### WHAT IS EXPECTED:
Give back exactly the lines of the material below, starting with the line with "Screen dimensions: 142x127" and going on through the line with "Given: Open the window".

### EXTRACTED DATA:
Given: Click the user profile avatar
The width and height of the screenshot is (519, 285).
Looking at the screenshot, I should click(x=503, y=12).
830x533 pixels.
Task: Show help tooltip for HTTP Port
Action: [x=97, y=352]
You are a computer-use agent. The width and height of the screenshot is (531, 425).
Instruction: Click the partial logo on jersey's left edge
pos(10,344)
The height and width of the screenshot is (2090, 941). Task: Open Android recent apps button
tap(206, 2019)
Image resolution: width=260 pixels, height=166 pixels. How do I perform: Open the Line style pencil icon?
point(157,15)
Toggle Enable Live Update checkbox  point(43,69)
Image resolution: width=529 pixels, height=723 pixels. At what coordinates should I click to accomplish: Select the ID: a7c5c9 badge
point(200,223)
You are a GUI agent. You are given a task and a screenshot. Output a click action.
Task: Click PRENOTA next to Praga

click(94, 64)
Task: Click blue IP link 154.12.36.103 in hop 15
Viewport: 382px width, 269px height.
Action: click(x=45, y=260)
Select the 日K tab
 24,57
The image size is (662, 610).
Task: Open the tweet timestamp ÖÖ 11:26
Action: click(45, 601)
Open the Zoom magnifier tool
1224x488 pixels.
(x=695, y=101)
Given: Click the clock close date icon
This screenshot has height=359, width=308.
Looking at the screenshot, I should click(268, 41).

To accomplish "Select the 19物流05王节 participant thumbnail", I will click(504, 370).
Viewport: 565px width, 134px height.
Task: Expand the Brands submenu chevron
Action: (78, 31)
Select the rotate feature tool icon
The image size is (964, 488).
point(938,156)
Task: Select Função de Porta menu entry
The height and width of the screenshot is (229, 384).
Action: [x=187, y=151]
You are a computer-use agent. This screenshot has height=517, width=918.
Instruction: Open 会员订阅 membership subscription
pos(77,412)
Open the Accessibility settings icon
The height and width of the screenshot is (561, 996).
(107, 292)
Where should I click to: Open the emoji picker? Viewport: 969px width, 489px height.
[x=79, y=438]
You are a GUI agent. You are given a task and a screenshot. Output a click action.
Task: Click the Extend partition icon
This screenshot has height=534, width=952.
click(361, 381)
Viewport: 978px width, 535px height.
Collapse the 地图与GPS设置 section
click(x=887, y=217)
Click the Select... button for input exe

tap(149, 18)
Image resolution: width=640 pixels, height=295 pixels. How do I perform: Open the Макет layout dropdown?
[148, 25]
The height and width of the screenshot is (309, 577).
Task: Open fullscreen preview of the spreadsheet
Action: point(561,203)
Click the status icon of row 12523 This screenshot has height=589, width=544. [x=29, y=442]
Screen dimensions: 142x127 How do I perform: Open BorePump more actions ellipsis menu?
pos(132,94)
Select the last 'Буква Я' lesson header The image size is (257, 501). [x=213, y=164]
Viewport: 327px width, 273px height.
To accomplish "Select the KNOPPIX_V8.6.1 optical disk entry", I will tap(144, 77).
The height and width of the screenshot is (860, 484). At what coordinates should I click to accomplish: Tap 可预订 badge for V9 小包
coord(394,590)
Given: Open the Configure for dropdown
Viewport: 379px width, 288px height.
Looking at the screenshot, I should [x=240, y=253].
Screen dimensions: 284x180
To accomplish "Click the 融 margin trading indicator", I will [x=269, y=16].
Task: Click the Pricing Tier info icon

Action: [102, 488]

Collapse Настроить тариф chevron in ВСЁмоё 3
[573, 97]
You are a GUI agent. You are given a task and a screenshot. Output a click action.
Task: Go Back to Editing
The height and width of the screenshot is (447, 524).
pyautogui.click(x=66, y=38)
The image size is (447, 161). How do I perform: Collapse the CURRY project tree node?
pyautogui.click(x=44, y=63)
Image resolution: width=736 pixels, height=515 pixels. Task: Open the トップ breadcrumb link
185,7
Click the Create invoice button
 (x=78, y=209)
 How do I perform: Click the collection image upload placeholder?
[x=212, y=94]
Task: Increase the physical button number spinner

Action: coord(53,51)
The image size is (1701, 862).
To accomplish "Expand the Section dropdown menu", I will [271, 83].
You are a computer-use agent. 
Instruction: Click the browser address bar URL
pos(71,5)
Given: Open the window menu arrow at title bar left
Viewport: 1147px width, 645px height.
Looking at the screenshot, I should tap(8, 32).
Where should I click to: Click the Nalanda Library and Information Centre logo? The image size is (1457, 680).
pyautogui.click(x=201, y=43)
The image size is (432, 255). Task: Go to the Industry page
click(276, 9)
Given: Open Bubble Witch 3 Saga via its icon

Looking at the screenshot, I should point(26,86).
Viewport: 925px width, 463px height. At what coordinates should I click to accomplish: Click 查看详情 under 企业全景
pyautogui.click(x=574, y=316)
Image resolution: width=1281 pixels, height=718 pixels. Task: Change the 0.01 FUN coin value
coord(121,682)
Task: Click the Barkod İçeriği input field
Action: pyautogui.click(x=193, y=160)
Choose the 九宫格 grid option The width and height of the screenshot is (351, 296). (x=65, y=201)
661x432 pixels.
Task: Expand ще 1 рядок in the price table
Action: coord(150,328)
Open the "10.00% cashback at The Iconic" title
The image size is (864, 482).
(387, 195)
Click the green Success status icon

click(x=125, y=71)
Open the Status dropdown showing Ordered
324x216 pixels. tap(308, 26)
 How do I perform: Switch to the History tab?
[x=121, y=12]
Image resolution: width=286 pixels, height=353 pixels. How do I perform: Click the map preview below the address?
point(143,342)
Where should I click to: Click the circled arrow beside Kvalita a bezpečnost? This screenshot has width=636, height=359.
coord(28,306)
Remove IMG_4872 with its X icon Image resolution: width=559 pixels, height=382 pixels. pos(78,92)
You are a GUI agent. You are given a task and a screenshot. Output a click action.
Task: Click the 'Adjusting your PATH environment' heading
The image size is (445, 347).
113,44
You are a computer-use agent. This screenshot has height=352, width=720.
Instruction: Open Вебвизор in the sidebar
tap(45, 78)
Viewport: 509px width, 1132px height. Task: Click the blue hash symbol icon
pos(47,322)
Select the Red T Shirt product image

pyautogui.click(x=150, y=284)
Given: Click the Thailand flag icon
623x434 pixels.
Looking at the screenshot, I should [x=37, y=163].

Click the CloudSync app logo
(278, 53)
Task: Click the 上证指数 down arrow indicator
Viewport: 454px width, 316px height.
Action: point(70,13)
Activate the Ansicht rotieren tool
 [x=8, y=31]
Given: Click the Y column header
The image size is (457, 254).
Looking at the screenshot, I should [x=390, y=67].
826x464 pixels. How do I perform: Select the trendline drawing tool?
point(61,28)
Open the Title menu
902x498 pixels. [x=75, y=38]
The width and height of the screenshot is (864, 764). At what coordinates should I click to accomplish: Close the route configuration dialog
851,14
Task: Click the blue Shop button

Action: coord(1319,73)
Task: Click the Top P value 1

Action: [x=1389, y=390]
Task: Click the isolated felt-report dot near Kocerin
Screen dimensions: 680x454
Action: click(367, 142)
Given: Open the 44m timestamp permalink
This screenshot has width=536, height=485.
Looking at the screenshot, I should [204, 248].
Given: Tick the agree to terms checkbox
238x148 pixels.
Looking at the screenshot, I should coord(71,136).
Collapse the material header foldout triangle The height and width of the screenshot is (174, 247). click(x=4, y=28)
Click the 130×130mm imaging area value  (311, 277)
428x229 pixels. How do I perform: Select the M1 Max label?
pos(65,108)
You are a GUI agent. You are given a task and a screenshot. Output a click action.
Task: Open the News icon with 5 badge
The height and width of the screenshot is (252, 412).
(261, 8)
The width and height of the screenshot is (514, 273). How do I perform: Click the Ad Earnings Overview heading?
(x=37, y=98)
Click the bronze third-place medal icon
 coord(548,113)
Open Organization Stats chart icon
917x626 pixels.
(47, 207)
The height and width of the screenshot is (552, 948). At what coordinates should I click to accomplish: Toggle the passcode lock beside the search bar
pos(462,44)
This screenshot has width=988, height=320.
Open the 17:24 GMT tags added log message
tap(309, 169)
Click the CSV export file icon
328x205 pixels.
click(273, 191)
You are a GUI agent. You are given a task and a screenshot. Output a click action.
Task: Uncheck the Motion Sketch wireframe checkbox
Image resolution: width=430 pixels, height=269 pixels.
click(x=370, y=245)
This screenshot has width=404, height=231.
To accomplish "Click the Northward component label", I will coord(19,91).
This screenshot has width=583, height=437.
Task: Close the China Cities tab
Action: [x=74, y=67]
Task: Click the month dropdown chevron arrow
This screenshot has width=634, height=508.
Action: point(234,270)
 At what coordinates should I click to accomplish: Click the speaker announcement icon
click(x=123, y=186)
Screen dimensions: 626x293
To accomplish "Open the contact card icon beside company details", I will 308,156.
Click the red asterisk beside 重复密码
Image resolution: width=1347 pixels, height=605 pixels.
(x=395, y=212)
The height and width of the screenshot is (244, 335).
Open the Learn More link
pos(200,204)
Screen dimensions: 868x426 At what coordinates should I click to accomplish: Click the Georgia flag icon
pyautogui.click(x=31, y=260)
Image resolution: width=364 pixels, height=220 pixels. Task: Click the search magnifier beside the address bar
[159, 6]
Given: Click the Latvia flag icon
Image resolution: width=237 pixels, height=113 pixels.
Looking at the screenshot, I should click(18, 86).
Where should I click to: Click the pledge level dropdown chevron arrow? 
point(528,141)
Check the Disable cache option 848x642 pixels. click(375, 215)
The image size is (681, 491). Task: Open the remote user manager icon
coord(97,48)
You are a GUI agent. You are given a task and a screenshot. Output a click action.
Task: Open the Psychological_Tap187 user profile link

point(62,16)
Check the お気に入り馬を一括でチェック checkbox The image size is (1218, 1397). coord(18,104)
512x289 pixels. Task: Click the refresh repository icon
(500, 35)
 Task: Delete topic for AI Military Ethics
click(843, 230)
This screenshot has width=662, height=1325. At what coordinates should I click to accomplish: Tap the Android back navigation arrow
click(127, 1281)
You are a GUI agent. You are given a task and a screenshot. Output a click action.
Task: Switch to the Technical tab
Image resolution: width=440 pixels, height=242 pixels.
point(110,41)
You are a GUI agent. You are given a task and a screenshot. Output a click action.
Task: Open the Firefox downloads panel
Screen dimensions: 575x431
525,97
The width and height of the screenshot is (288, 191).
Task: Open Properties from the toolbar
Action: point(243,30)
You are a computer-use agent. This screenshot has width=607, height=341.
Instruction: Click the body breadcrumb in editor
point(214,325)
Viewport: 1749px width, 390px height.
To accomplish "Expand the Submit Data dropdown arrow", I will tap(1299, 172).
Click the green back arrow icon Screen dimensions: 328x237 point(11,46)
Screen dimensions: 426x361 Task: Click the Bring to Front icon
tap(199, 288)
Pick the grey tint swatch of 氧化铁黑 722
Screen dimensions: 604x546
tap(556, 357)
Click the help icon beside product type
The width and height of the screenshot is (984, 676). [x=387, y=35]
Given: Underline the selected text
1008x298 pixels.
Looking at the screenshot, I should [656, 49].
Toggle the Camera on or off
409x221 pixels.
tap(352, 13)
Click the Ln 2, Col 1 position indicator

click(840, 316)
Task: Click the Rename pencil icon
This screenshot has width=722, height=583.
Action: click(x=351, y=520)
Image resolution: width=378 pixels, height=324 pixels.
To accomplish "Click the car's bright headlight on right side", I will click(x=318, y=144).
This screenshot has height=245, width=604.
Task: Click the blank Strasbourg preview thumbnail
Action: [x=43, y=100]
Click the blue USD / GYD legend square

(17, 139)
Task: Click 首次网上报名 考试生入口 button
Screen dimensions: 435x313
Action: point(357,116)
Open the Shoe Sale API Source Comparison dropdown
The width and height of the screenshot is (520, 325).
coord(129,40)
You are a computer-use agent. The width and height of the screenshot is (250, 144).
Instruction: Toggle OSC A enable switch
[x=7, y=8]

### RESULT OF THIS EXERCISE:
Screen dimensions: 142x127 How do I perform: Open BorePump more actions ellipsis menu?
pos(132,94)
Select the last 'Буква Я' lesson header The image size is (257, 501). [x=213, y=164]
Viewport: 327px width, 273px height.
To accomplish "Select the KNOPPIX_V8.6.1 optical disk entry", I will tap(144, 77).
The height and width of the screenshot is (860, 484). At what coordinates should I click to accomplish: Tap 可预订 badge for V9 小包
coord(394,590)
Given: Open the Configure for dropdown
Viewport: 379px width, 288px height.
Looking at the screenshot, I should [x=240, y=253].
Screen dimensions: 284x180
To accomplish "Click the 融 margin trading indicator", I will [x=269, y=16].
Task: Click the Pricing Tier info icon

Action: [102, 488]

Collapse Настроить тариф chevron in ВСЁмоё 3
[573, 97]
You are a GUI agent. You are given a task and a screenshot. Output a click action.
Task: Go Back to Editing
The height and width of the screenshot is (447, 524).
pyautogui.click(x=66, y=38)
The image size is (447, 161). How do I perform: Collapse the CURRY project tree node?
pyautogui.click(x=44, y=63)
Image resolution: width=736 pixels, height=515 pixels. Task: Open the トップ breadcrumb link
185,7
Click the Create invoice button
 (x=78, y=209)
 How do I perform: Click the collection image upload placeholder?
[x=212, y=94]
Task: Increase the physical button number spinner

Action: coord(53,51)
The image size is (1701, 862).
To accomplish "Expand the Section dropdown menu", I will [271, 83].
You are a computer-use agent. 
Instruction: Click the browser address bar URL
pos(71,5)
Given: Open the window menu arrow at title bar left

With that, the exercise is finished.